Amidst a backdrop of economic turmoil and political tension, Egypt's President Abdel Fattah al-Sisi prepares for a third term election. The country's once-heroic figure now faces a wave of discontent from Egyptians grappling with a cost-of-living crisis. Inflation, which soared to 38.5% in October, and the devaluation of the Egyptian pound have left citizens like Nadia, a widow and mother of six, in a daily struggle for survival.
Large Infrastructure Projects: A Double-Edged Sword
Al-Sisi's tenure has been defined by ambitious infrastructure projects, including new roads and a scarcely populated new capital city. Critics argue these projects have drained resources and escalated debt. Despite this, some economists defend these initiatives, highlighting their contribution to job creation and unemployment reduction. However, the current economic hardship, exacerbated by external factors such as the COVID-19 pandemic and the Ukraine war, has resulted in nearly 30% of Egypt's population living below the poverty line.
Election: A Predetermined Outcome?
The upcoming election, rather than being a democratic competition, is criticized as a mere formality with a predetermined outcome. Opposition groups are suppressed, and the public anticipates another victory for Sisi. Former opposition MP, Ahmed Tantawy, withdrew from the race citing intimidation tactics. This political climate, combined with the economic challenges, underscores the growing disillusionment among Egyptians.

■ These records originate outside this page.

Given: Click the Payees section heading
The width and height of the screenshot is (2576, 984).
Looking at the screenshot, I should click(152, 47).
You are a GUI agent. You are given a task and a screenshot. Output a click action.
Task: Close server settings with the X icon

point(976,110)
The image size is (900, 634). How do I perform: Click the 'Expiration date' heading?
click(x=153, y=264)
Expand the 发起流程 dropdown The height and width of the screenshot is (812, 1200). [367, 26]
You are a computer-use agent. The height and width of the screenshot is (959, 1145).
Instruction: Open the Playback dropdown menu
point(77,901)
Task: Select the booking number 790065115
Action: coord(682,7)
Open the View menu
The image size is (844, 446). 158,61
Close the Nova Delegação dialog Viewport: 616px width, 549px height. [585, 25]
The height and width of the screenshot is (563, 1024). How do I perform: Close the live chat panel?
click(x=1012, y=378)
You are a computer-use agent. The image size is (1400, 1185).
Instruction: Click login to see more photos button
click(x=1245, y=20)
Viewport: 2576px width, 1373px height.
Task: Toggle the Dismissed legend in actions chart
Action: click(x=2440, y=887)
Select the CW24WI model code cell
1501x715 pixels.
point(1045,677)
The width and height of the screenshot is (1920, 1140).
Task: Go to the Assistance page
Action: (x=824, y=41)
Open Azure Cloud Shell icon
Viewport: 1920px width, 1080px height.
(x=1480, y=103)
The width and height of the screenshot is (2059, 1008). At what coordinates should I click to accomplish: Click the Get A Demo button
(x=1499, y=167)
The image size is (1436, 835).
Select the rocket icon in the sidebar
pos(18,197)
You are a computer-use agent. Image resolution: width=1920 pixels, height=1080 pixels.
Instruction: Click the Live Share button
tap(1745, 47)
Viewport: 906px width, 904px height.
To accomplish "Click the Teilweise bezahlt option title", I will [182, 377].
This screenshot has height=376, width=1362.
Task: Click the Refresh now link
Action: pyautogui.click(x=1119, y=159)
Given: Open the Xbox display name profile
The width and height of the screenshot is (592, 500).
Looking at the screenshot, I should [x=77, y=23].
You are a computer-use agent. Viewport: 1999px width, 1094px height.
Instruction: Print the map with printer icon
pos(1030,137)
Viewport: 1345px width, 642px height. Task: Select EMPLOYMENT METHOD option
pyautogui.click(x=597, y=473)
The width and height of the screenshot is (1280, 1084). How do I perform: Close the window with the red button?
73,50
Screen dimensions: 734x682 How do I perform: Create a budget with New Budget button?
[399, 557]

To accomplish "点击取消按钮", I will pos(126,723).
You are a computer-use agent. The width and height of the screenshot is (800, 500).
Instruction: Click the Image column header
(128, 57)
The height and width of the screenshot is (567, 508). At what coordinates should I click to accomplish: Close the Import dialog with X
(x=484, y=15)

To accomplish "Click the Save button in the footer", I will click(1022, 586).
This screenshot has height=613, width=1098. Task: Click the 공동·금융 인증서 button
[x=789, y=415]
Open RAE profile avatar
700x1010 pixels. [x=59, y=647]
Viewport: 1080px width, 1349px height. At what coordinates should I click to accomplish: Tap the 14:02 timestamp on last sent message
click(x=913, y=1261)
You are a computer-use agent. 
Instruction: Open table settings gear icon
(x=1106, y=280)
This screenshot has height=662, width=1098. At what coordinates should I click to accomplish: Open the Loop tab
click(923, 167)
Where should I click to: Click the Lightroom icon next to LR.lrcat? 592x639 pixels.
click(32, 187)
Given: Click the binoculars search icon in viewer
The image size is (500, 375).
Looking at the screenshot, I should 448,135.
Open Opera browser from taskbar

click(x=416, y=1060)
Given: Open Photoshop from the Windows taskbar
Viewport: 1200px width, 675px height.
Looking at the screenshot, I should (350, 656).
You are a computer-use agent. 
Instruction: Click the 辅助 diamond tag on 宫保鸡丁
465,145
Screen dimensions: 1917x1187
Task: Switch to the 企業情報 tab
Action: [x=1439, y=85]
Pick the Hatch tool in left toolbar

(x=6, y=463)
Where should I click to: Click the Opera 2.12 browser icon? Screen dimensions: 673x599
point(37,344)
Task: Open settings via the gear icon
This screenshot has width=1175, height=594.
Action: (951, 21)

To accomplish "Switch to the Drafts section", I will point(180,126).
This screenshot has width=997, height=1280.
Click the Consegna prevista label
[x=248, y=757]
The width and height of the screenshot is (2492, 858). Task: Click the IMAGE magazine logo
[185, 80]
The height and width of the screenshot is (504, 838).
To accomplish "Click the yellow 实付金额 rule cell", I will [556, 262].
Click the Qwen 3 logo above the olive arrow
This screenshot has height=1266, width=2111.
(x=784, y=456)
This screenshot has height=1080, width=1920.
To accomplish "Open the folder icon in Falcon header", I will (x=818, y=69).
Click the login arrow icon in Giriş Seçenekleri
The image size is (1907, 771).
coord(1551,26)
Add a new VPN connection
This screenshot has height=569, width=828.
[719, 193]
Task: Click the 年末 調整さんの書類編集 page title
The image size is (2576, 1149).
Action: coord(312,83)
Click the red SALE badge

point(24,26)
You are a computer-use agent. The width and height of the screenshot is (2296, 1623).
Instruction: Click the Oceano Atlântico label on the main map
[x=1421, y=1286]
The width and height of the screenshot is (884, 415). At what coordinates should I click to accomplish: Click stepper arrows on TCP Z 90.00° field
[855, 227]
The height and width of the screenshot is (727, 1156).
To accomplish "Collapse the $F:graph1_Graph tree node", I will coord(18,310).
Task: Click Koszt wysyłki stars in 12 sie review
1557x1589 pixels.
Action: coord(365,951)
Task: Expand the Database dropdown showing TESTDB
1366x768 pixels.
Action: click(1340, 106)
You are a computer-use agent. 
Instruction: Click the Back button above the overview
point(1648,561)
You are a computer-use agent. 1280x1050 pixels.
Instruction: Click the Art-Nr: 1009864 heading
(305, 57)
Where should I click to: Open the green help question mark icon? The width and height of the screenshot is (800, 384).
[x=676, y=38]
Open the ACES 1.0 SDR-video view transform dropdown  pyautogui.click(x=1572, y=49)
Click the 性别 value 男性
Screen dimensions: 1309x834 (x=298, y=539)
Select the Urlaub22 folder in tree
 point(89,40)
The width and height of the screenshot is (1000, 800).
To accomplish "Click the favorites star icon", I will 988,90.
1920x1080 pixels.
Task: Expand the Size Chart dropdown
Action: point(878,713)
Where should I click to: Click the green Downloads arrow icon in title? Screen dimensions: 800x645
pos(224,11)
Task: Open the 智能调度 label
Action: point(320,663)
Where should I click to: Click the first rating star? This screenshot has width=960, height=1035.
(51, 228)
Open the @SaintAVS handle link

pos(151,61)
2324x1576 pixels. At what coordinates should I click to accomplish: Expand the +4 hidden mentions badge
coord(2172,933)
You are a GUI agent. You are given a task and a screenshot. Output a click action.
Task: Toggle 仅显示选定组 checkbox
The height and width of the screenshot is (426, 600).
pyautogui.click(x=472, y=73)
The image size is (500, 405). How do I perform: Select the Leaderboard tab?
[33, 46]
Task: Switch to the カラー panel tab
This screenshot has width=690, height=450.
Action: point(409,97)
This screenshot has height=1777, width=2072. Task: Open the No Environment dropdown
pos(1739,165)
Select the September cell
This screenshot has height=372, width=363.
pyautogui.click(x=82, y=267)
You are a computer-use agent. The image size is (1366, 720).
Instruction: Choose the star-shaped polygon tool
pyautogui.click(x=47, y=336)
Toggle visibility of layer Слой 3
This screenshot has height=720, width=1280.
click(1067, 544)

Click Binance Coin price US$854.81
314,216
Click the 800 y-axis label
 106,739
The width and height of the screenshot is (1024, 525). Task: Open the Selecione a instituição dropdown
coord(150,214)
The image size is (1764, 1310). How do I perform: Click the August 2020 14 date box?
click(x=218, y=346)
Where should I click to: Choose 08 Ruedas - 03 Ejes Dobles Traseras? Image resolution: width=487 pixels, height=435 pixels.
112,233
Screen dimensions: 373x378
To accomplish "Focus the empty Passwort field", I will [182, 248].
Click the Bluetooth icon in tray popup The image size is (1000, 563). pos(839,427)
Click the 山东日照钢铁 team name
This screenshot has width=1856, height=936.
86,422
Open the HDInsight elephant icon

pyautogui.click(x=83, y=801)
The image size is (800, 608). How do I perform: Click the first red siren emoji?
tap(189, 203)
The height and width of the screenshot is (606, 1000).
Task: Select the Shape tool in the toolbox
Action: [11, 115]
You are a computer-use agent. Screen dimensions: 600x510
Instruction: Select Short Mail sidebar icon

Rising Risks for Human Rights Activists
The authoritarian climate under Sisi's rule has also heightened risks for human rights activists. Mina Thabet, who now lives in exile, is a stark example. After being detained and accused of various charges by the government, Thabet's case reflects the severe crackdown on dissent. As the election looms, the plight of Egyptians like Thabet and Nadia remains a pressing concern, highlighting the stark contrast between the country's political landscape and the harsh realities of its citizens.